6. A big inheritance is coming my way someday.
This is a case of counting chickens before they hatch. The inheritance you feel sure to collect could be devoured by medical bills, it could dwindle away in another financial crisis, or you could find the wealthy relative you expected to inherit from is living far longer than you expected. You may also end up needing that money to pay off debts or taxes. While it certainly would be nice if you inherit money and you could put all of it toward your retirement, thinking you can do so is not a plan; it’s a gamble.
It’s better to rely on yourself to fund your retirement and then to enjoy your inheritance as a bonus if you do indeed receive one.
7. I’ll be able to use the equity in my home to retire on.
This retirement lie raises two big questions: Where will you live in retirement? And what if the market is down when you want to sell?
Okay, we’ve got a third question: Remember the housing crisis a few years ago?

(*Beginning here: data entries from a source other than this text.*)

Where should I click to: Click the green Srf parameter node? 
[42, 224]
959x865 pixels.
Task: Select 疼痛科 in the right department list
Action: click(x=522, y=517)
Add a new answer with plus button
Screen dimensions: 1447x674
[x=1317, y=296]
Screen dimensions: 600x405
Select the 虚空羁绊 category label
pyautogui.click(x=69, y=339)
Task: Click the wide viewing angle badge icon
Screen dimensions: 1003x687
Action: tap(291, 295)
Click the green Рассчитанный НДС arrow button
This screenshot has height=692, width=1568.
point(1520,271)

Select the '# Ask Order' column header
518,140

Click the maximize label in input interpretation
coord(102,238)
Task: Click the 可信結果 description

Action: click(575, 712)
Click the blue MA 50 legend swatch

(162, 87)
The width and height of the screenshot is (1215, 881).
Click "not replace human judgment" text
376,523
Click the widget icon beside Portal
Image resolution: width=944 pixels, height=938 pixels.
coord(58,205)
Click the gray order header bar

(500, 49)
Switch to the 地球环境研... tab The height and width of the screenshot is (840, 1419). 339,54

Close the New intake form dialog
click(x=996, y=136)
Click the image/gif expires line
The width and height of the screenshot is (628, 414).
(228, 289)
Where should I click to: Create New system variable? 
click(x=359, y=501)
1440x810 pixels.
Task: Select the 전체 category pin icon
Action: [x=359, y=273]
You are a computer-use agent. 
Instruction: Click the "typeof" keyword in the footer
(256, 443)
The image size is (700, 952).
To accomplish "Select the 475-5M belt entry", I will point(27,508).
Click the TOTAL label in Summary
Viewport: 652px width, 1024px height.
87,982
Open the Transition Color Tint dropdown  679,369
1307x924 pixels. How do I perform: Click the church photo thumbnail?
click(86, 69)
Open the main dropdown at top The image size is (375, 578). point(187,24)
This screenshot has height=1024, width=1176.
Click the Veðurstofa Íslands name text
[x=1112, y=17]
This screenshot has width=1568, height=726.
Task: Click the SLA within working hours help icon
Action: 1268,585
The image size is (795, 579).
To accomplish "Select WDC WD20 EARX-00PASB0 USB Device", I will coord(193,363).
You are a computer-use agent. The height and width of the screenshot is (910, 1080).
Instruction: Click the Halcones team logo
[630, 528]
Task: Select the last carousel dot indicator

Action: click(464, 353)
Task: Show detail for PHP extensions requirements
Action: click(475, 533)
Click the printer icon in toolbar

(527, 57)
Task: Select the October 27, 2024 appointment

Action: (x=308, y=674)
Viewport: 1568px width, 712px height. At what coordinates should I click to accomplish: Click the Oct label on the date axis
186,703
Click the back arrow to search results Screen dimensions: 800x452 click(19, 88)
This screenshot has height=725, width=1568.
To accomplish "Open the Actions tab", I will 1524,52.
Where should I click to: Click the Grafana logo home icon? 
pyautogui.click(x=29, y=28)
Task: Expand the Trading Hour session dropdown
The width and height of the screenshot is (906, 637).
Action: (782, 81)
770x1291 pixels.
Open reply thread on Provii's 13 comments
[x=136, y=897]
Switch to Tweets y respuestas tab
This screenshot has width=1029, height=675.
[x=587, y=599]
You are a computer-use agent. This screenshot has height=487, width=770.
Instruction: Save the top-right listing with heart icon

8. I need to get my kids through college first and then I can focus on my retirement.
Yes, college is a big expense, and you should definitely save for it. But if you don’t save the full amount for college, you can always fall back on financial aid. Grants, scholarships, and student loans can help pay your child’s way.
When it comes to your retirement, however, there are no loans. All you’ll have to live on is what you’ve saved. For that reason, saving for retirement should be your top financial priority—always. Any leftover money you have can go toward college savings.
9. I am going to lose money so why invest it in a 401(k) or IRA?
Yes, the market is not reliable from year to year. But, historically, over long periods of time, it has returned about a 7 percent annual return on investments. You’re not going to get that with a savings account—and, in fact, you won’t even beat inflation if you stash your money in a savings account.
10. I’ll start saving when the market improves.
No one can predict the market. No one. So you cannot time your investments perfectly so that they only ever go up. But if you invest regularly over decades, your investments, like the general stock market has done historically, should experience more ups than downs. So, invest for the long haul, and don’t fret over minor dips now. If you don’t start now, you’ll be missing out on amassing tens of thousands of dollars later.
11. I plan to keep working even during retirement.
According to the Chase/LearnVest study, 17 percent of women believe they can do this (as do 14 percent of men). You may love your work, and it may be the kind of work you can do even when you’re less spry. But what if you can’t find work, or what if you have health problems that prevent you from working?
While you can hope for a best-case scenario, it isn’t wise to base your plan around one. Sock away some money now so you’re ready for whatever may come your way. Even if you’re healthy enough to work past the typical retirement age, you’ll probably want a vacation now and then!